0 to 180 (degrees) in 2 sentences flat!
Oraclon and his men have found where Belle & Lithan are hiding. The leader of the tribe implores them to leave. "You must leave!" he says. "Okay," Belle says. "We'll lead our enemies away from here." Then the tribe's leader seems to have a completely-random change of heart. "No!" he says. "You must stay! To protect us from your enemies!" He points at Belle & Lithan. "Tie them up!" Make up your mind!
- Worst Science
If only the whole film had an Omega Unit.
Count Oraclon's evil forces have damaged the escaping spaceship, which thankfully triggered their Omega unit. Their Omega unit renders them invisible while they are careening out-of-control through space. Huzzah! This means that Oraclon's cosmic scanning rays can no longer pick them up. Oraclon orders his flunky to scan the whole Eastern Galaxy ... including the Equidistant Conic Tangents!
- Best One-Liner
I'll be over here, behind a tree....
The leader of the primitive people is trying to assuage their fears of the new arrivals. "You have no reason to be afraid," he says. "Now go hide among the rocks."
- Worst Cover Copy
Starring in This Film ... Some Other Film! We Think.
So many things to discuss on this one. Let's start with the front cover. The tagline reads "WITH THE SAME ACTION-PACKED, INTERGALACTIC PUNCH AS DEF-CON AND 2001: A SPACE ODYSSEY!" First of all, I don't know of a movie called Def-Con. Def-Con 4 was set in Earth orbit. Even 2001 was barely intragalactic, much less intergalactic. Not to mention action-packed? 2001? On what planet? The drawing on the front is just bad (the guy's hands are either different sizes or incorrectly foreshortened -- and nobody wears outfits that look remotely like that). On to the back cover. The back cover isn't so much incorrect as it is ... vague. No pictures, just black text in a yellow circle on a purple background. "A high-tech adventure that follows a pair of Star Lovers in their quest for peace and happiness when the world around them has been thrown in turmoil! A faraway galaxy plagued by hostilities and evil rulers becomes a living nightmare for our heroes! Action, adventure and romance are the order of the day as the couple desperately try to escape the grasp of tyrannical rulers. A film that will keep you guessing to the stunning conclusion!" Yes ... but what actually happens in the movie? The box cover writers obviously don't know -- because they didn't watch it.
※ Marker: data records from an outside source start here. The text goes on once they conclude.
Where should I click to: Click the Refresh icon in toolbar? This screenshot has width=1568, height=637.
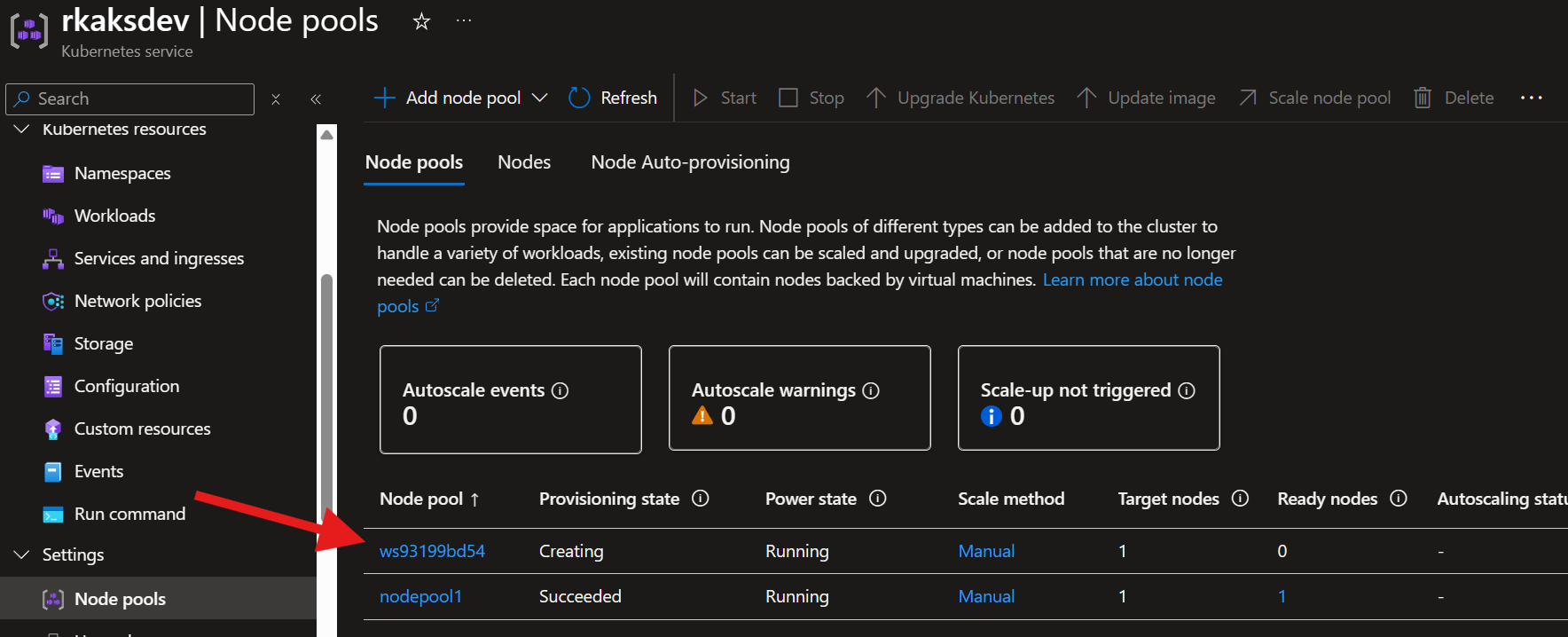click(579, 98)
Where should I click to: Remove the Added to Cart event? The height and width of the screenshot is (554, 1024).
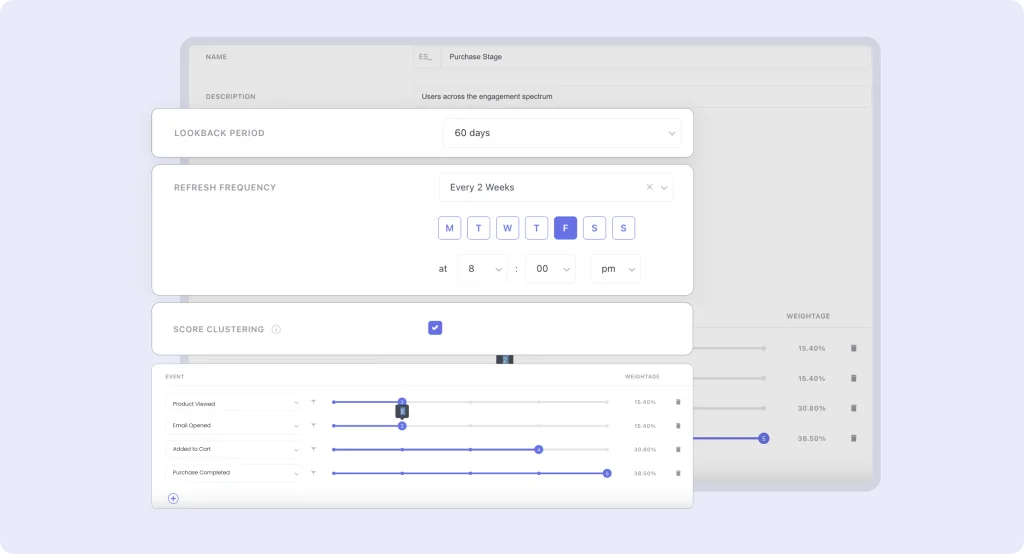tap(678, 450)
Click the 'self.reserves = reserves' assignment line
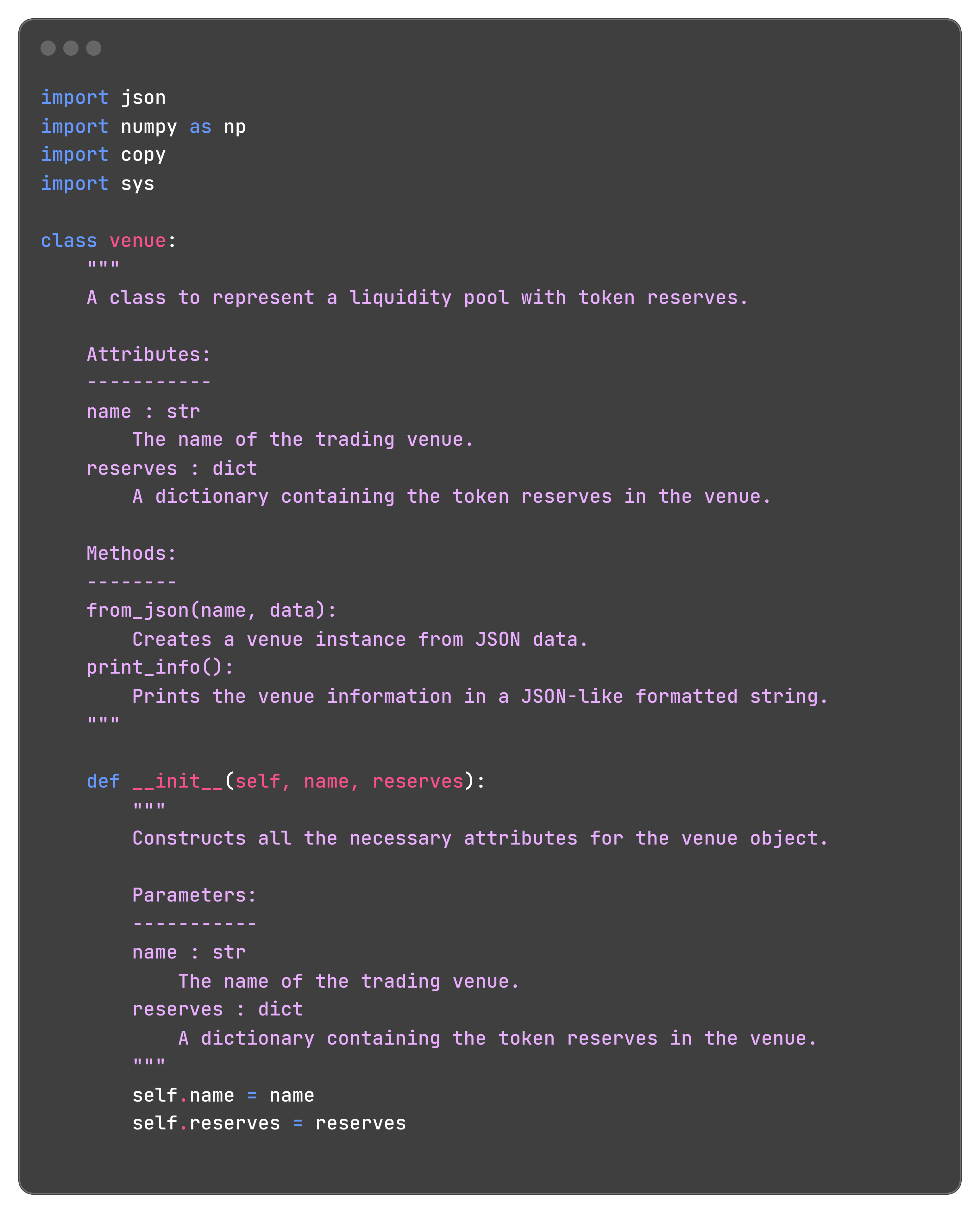980x1213 pixels. pos(269,1123)
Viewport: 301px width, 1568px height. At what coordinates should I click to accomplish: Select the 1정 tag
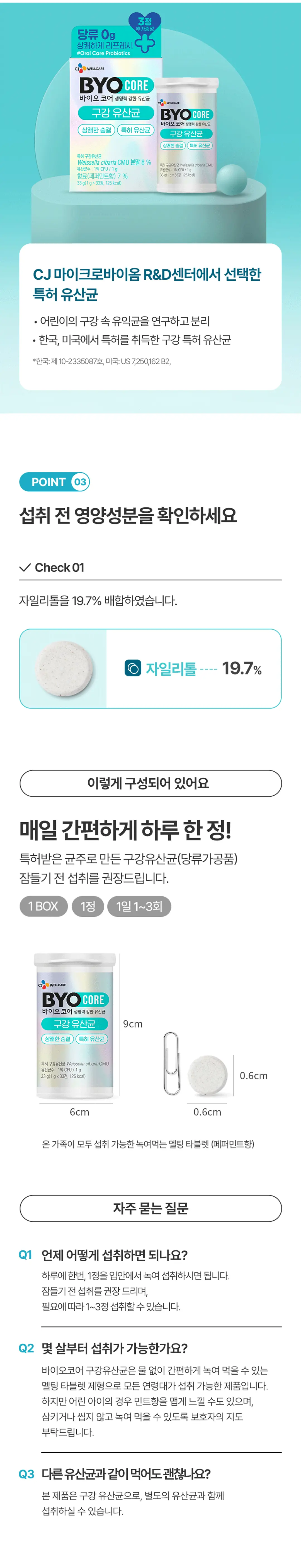(x=88, y=906)
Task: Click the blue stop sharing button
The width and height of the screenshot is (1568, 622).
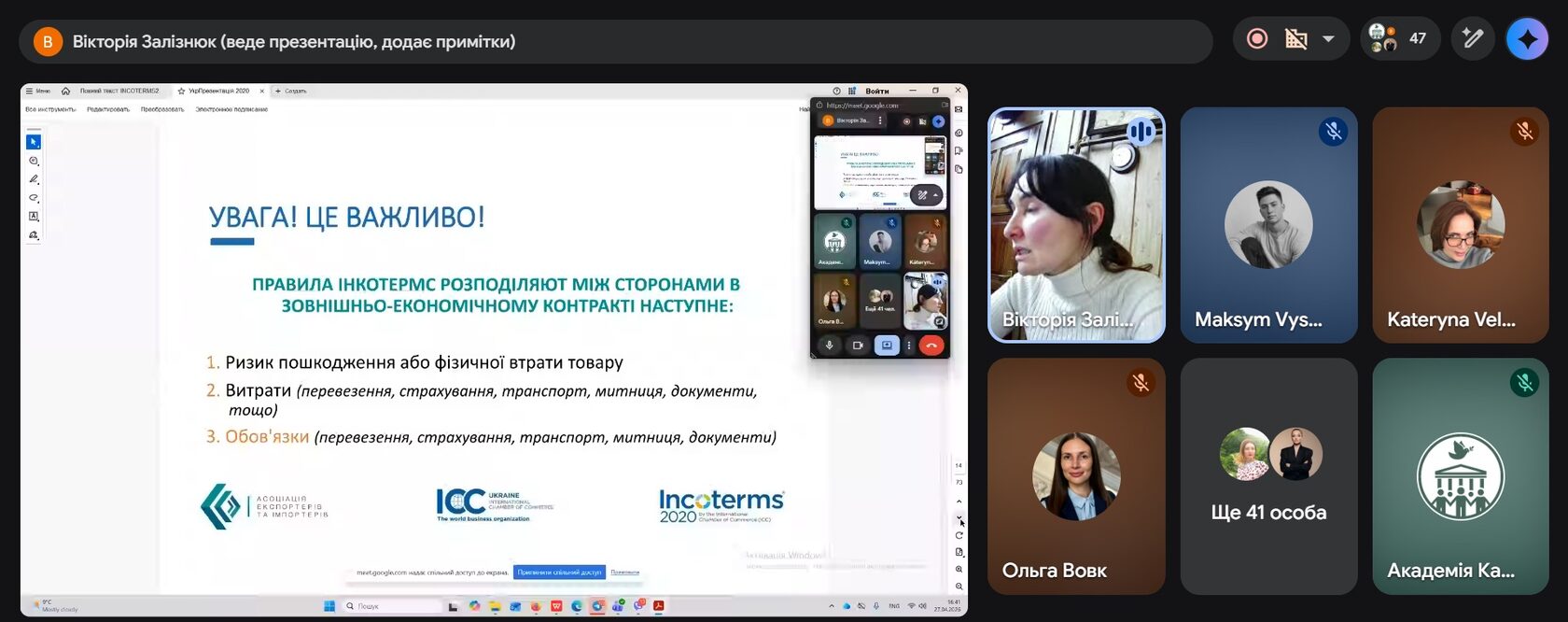Action: tap(559, 573)
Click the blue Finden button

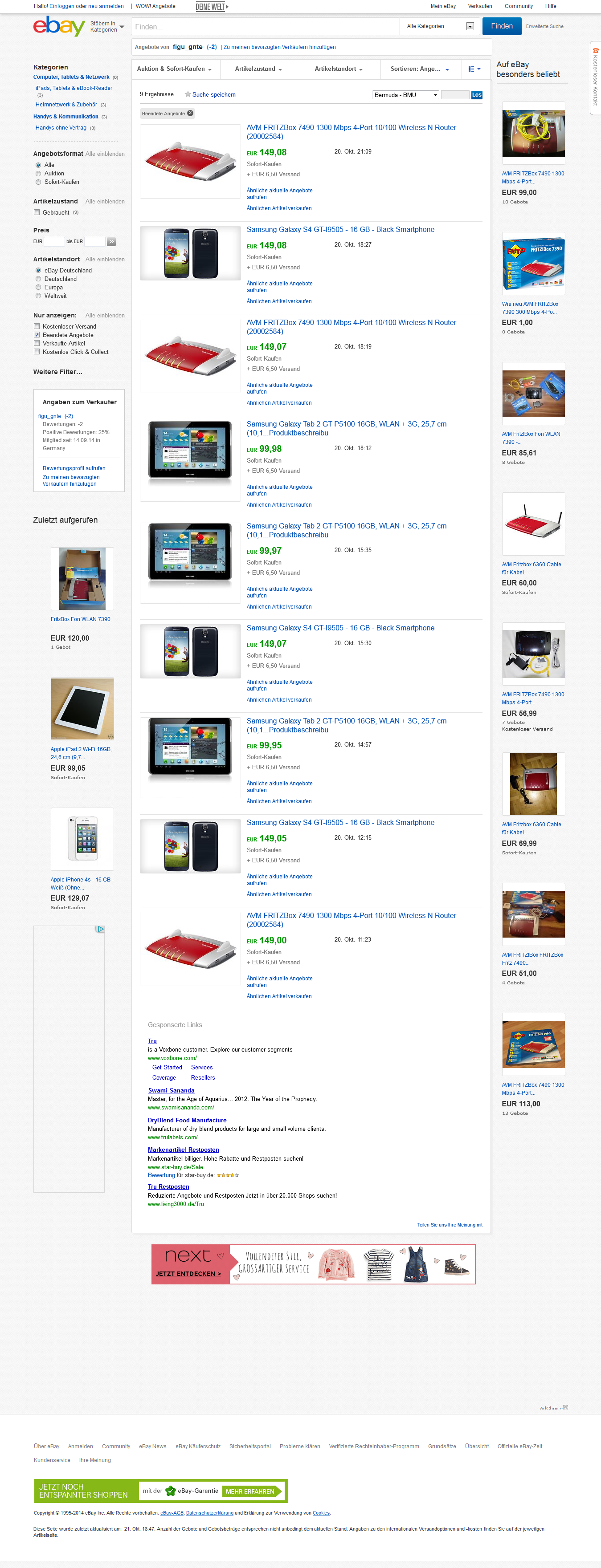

It take a village (to dance so badly).
Something's going on! Belle and Lithan are concerned. "Let's get back the village!" For what turns out to be a weird and funky interpretive dance thing. Why did none of the good choreographers survive the apocalypse? This is yet another cruel fate to bestow upon the ragged remnants of mankind....
- Worst Picture
"Touch of Love"? More like "Touch of Pain"!
As Lithan and Belle are in a spaceship escaping from Oraclon, they decide to explore this strange "love" thing that the primitives taught them. So they take their clothes off and get it on, accompanied back an overly-soaring song ("Touch of Love"). And then at the end, Oraclon catches up to them and peeps in on their fooling around.